刻一刻と変わる、園内の高山植物をどうぞお楽しみに!
カモシカ赤ちゃん 大町山岳博物館
2010/06/14
長野県大町市にある「大町山岳博物館」ではニホンカモシカの飼育を行っていますが、先日9日に飼育中のカモシカが子供を産んだようです。
13日から一般公開とのことでしたが、その公開日に博物館まで行ってきました。
実はカモシカが個人的に大好きです。
偶然?にも野生のカモシカに触れたことがあったり、乗っているバイクがSEROW(カモシカ)だったり、白馬五竜の園内でよく見かける動物もカモシカだったりします。
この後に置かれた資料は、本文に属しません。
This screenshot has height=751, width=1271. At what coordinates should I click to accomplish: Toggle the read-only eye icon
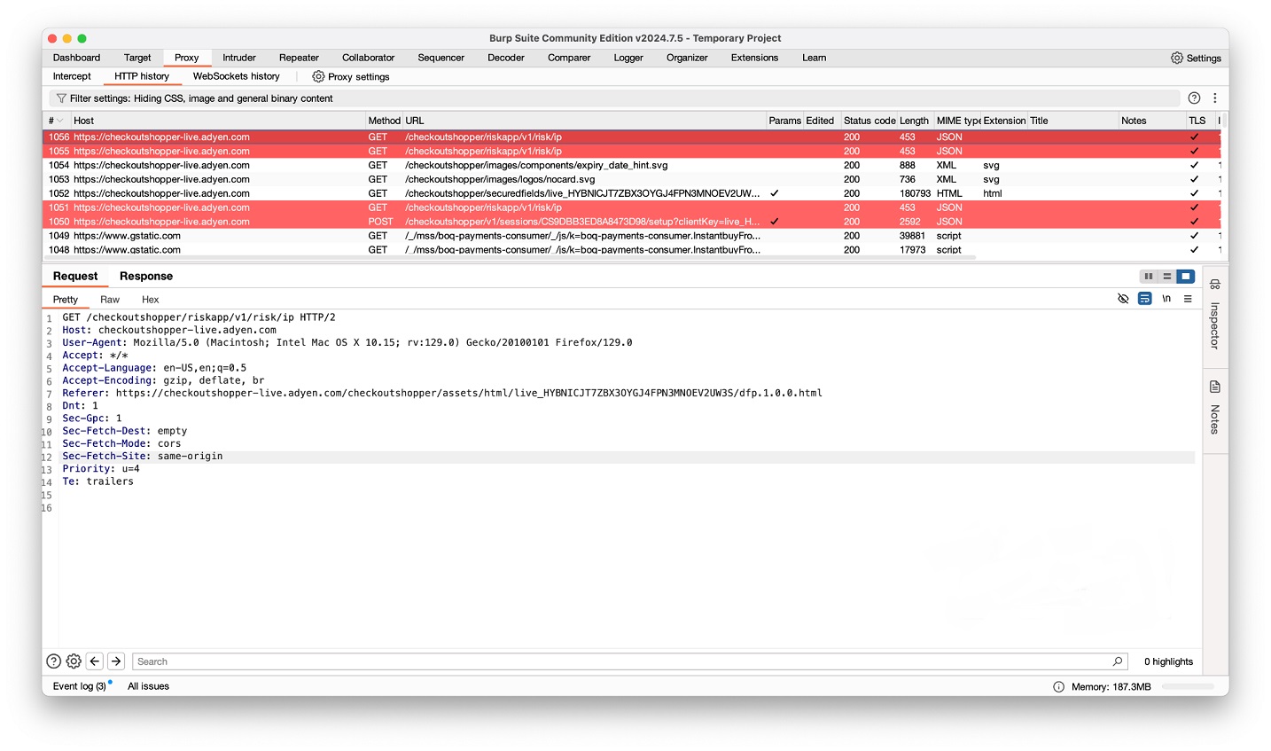click(1124, 299)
カモシカの赤ちゃんですが、それにしてもかわいいものですね!
動物の赤ちゃんは育つのが早く、ぜひ見に来てください、とのようです。
白馬五竜高山植物園へアクセスするゴンドラの中からカモシカを見かけることは多いですが、これからはもっと注意して見てみようか。
長野県植物研究会195回例会
2010/06/14
「長野県植物研究会」というものがあります。
様々な視点から長野県の植物について研究を行っている研究会ですが、大学教授、博物館学芸員、県の研究員、民間の調査会社、高校の先生、学生、純粋に興味のある方、色々な方が参加しています。
今回は大町山岳博物館での講演会と近隣の山での植物リスト作成などを行いました。
それにしても、植物が好き、という言葉だけでは言い表せないような方が集まるわけです。
宴会をしながらも、聞こえる会話の内容は植物のことが殆どで、あちこちで各自が持参した植物標本を酒の肴にしながら、その変異や分布について語るわけです!
※植物の標本は見かけは押し花ですが、葉から根まで完全な形を保つものです
間違いなく、この場所に県内屈指の植物有識者方がいて、そしてその後継者方もここで知識を得ていくわけですね。
このような会に参加すると、自分の未熟さ、目指すべきものがどういうものか、それらを理解することが出来る気がします。私も研鑽を積んでいきたいと思っています。